## START Supplied material

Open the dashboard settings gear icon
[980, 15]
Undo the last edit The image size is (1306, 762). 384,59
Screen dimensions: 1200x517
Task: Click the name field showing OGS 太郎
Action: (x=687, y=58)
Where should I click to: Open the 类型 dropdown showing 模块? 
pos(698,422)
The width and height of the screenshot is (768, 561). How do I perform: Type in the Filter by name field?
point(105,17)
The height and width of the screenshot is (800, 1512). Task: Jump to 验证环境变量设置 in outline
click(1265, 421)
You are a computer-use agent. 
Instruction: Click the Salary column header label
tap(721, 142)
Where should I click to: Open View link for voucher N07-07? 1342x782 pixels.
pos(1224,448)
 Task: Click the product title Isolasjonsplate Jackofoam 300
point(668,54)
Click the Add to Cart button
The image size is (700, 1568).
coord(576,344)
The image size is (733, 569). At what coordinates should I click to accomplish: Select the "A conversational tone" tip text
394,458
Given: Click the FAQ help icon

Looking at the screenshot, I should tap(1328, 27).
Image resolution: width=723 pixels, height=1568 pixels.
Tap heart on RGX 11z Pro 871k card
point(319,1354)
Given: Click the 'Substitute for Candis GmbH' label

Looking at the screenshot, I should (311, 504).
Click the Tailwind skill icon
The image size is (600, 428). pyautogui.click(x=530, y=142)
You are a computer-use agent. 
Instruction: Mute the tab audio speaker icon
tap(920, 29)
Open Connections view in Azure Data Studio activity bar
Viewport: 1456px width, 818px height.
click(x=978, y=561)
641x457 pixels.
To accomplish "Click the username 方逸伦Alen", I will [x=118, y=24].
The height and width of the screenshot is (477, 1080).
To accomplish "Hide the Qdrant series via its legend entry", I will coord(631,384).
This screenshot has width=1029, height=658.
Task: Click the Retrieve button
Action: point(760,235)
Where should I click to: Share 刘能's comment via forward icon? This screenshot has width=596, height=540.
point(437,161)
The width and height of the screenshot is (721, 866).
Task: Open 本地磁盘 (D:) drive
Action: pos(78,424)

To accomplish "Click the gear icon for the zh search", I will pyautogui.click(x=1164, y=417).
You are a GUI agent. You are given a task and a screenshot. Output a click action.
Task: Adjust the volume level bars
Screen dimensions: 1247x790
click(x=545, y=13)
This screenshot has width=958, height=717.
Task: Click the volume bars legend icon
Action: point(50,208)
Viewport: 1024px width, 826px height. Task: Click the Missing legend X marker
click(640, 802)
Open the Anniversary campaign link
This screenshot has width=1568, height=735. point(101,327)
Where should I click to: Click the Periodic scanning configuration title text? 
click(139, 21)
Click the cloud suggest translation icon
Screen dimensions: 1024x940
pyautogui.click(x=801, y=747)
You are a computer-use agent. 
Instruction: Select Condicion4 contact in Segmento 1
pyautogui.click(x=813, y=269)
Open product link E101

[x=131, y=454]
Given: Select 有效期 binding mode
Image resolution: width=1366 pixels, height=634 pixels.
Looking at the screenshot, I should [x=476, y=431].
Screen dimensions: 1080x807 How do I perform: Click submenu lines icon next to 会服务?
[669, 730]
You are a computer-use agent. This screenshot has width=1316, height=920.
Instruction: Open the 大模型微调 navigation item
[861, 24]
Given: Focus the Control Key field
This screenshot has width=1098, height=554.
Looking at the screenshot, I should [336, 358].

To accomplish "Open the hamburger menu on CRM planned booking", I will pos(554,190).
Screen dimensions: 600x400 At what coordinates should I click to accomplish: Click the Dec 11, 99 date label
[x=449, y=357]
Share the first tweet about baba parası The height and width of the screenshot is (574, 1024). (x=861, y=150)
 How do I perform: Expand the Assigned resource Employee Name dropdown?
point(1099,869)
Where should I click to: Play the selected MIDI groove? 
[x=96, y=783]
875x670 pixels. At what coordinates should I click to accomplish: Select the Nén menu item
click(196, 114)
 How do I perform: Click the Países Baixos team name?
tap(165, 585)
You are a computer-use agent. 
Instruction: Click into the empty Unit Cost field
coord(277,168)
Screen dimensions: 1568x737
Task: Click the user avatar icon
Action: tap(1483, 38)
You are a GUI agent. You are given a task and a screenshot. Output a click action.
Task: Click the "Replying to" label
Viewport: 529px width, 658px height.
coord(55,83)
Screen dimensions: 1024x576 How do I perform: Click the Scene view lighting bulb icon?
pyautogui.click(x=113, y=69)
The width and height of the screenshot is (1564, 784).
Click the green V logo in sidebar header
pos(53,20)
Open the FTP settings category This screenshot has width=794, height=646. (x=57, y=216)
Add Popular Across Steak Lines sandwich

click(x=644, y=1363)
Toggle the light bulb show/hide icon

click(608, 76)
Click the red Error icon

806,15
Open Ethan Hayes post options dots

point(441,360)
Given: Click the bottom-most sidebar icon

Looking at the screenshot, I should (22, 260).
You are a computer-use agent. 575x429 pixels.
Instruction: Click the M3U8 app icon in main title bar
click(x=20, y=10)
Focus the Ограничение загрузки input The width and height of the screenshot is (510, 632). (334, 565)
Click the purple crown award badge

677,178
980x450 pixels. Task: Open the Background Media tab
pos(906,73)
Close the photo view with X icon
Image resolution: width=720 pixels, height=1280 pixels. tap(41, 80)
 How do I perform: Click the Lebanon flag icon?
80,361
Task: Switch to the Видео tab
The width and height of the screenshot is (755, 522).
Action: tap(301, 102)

## END Supplied material

Count the lines in the items above that contain the string "Where", treating uppercase and lowercase as different. Reply with the number only.

5